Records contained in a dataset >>
• • • • • • •
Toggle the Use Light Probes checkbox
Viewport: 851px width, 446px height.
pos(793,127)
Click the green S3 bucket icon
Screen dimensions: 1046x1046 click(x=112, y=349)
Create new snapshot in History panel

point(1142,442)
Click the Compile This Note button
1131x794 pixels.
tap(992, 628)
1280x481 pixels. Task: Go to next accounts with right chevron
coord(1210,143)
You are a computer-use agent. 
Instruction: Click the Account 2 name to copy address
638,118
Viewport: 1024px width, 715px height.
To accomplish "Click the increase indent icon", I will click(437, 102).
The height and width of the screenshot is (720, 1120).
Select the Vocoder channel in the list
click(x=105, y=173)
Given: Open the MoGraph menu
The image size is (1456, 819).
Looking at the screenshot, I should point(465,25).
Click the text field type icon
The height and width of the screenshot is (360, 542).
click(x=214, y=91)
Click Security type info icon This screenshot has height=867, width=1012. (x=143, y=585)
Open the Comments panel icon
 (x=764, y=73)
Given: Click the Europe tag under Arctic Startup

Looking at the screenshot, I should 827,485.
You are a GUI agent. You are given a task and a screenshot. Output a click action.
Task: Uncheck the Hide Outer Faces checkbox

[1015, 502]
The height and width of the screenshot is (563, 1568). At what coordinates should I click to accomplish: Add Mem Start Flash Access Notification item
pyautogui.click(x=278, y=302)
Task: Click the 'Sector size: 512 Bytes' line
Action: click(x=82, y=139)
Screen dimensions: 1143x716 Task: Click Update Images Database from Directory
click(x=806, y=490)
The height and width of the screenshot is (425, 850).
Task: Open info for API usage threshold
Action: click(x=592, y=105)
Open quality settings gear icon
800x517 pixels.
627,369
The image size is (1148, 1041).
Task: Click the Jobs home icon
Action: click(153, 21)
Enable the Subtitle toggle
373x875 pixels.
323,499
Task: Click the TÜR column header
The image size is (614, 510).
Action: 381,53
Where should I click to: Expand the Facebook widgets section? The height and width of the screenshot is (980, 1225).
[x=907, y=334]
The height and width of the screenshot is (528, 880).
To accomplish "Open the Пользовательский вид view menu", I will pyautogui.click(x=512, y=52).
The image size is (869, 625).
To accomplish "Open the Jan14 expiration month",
• • • • • • •
REQUIRED WORK >> Please transcribe the whole listing above word for word, keeping every line in its original order.

TASK ANSWER >>
Toggle the Use Light Probes checkbox
Viewport: 851px width, 446px height.
pos(793,127)
Click the green S3 bucket icon
Screen dimensions: 1046x1046 click(x=112, y=349)
Create new snapshot in History panel

point(1142,442)
Click the Compile This Note button
1131x794 pixels.
tap(992, 628)
1280x481 pixels. Task: Go to next accounts with right chevron
coord(1210,143)
You are a computer-use agent. 
Instruction: Click the Account 2 name to copy address
638,118
Viewport: 1024px width, 715px height.
To accomplish "Click the increase indent icon", I will click(437, 102).
The height and width of the screenshot is (720, 1120).
Select the Vocoder channel in the list
click(x=105, y=173)
Given: Open the MoGraph menu
The image size is (1456, 819).
Looking at the screenshot, I should point(465,25).
Click the text field type icon
The height and width of the screenshot is (360, 542).
click(x=214, y=91)
Click Security type info icon This screenshot has height=867, width=1012. (x=143, y=585)
Open the Comments panel icon
 (x=764, y=73)
Given: Click the Europe tag under Arctic Startup

Looking at the screenshot, I should 827,485.
You are a GUI agent. You are given a task and a screenshot. Output a click action.
Task: Uncheck the Hide Outer Faces checkbox

[1015, 502]
The height and width of the screenshot is (563, 1568). At what coordinates should I click to accomplish: Add Mem Start Flash Access Notification item
pyautogui.click(x=278, y=302)
Task: Click the 'Sector size: 512 Bytes' line
Action: click(x=82, y=139)
Screen dimensions: 1143x716 Task: Click Update Images Database from Directory
click(x=806, y=490)
The height and width of the screenshot is (425, 850).
Task: Open info for API usage threshold
Action: click(x=592, y=105)
Open quality settings gear icon
800x517 pixels.
627,369
The image size is (1148, 1041).
Task: Click the Jobs home icon
Action: click(153, 21)
Enable the Subtitle toggle
373x875 pixels.
323,499
Task: Click the TÜR column header
The image size is (614, 510).
Action: 381,53
Where should I click to: Expand the Facebook widgets section? The height and width of the screenshot is (980, 1225).
[x=907, y=334]
The height and width of the screenshot is (528, 880).
To accomplish "Open the Пользовательский вид view menu", I will pyautogui.click(x=512, y=52).
The image size is (869, 625).
To accomplish "Open the Jan14 expiration month",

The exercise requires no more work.